- Text section
The first edition of R J Harris's Moon Gardening included what is probably the most comprehensive, most immediately-applicable instruction on comfrey propagation and usage to be found in the English-language horticultural literature. The instruction describes in detail how to bring this wild plant into the garden if it is not already present, and how R J Harris converts it at no financial cost into the safest, the most effective of plant foods. The instruction's inclusion, however, created a contradiction, and, because of this, it was decided that the manual's second edition could find no space for it.
The contradiction lay in the fact that comfrey plant feed is delivered to Mr Harris's vegetable plantlife at Tresillian in water and, hence, only at the times of watering. Water not delivered by the heavens is hardly ever required in the estate's kitchen garden, thanks to the unique design of Mr Harris's single-dug bed and deep-trench bed (see pages 123 to 132 of the second edition for an account of these bed types. They are fundamental to the success of vegetable production at Tresillian, and are one of the five constituents of moon gardening as practiced by R J Harris). Further, plantlife is so healthy at Tresillian -- again, thanks to the qualities of the host beds -- it never requires the nutrients that are conveyed by water-borne comfrey.
Only in Tresillian's greenhouses is comfrey feed applied regularly, for the (potted) tomato plants that receive it demand both it and the water that conveys it.
In point of fact, the wide range of tomato plants that the head gardener propogates annually under glass are not the only recipients of comfrey. It also does a vital job in the melon house, and in the houses where Tresillian estate's half-hardy flowering plantlets are developed from seed.
Since the vegetable garden that utilises the head gardener's special beds does not require to be watered -- and since the second edition explores only the open-air vegetable world (not referring to tomatoes) -- it was clear that comfrey propagation and application amounted to inappropriate editorial subject-matter, and that the second edition need refer to it only briefly.

- Directions
A - Quote the passage about comfrey in Moon Gardening word for word, beginning at the words that have "The first edition" and stopping after "space for it.".
B - In one to three sentences, explain why the passage about comfrey in Moon Gardening says the comfrey instruction was left out of the manual's second edition.

- Data section
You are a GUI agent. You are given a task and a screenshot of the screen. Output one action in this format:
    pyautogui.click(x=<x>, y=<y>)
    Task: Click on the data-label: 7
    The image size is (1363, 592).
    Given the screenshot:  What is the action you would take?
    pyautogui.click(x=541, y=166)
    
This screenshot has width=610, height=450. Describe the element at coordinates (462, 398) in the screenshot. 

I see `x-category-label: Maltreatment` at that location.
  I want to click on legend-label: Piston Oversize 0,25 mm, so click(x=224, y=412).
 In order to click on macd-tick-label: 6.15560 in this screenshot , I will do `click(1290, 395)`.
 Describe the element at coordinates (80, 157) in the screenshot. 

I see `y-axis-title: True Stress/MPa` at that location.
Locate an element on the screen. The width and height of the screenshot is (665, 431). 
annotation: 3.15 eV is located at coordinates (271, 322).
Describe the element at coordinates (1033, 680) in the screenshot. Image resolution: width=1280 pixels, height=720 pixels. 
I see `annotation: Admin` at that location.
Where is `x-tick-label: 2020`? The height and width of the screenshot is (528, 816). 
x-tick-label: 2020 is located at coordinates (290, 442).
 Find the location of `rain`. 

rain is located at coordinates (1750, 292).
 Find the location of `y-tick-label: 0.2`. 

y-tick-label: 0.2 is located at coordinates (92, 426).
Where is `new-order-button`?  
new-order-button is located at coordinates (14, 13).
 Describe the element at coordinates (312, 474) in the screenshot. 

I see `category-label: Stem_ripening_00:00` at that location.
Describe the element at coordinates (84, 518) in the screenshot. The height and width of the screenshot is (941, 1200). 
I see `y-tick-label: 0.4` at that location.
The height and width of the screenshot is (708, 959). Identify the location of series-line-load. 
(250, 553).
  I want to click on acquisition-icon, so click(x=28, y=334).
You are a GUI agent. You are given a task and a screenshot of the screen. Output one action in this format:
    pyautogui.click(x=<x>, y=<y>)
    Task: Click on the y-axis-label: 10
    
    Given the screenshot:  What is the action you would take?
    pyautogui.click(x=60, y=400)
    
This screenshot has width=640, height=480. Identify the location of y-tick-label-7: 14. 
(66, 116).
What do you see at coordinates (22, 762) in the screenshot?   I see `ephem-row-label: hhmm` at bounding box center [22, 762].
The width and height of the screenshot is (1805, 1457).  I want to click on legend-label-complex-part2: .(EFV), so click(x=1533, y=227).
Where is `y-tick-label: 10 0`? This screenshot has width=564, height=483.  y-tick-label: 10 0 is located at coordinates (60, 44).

- Written responses
A -
The first edition of R J Harris's Moon Gardening included what is probably the most comprehensive, most immediately-applicable instruction on comfrey propagation and usage to be found in the English-language horticultural literature. The instruction describes in detail how to bring this wild plant into the garden if it is not already present, and how R J Harris converts it at no financial cost into the safest, the most effective of plant foods. The instruction's inclusion, however, created a contradiction, and, because of this, it was decided that the manual's second edition could find no space for it.

B - Comfrey feed reaches the vegetables at Tresillian only in water, yet the single-dug and deep-trench beds almost never need watering, and the plants are healthy enough not to need comfrey's nutrients. The second edition also deals only with open-air vegetables, not with greenhouse tomatoes that do get comfrey. Comfrey was therefore unsuitable subject matter and needed only a brief mention.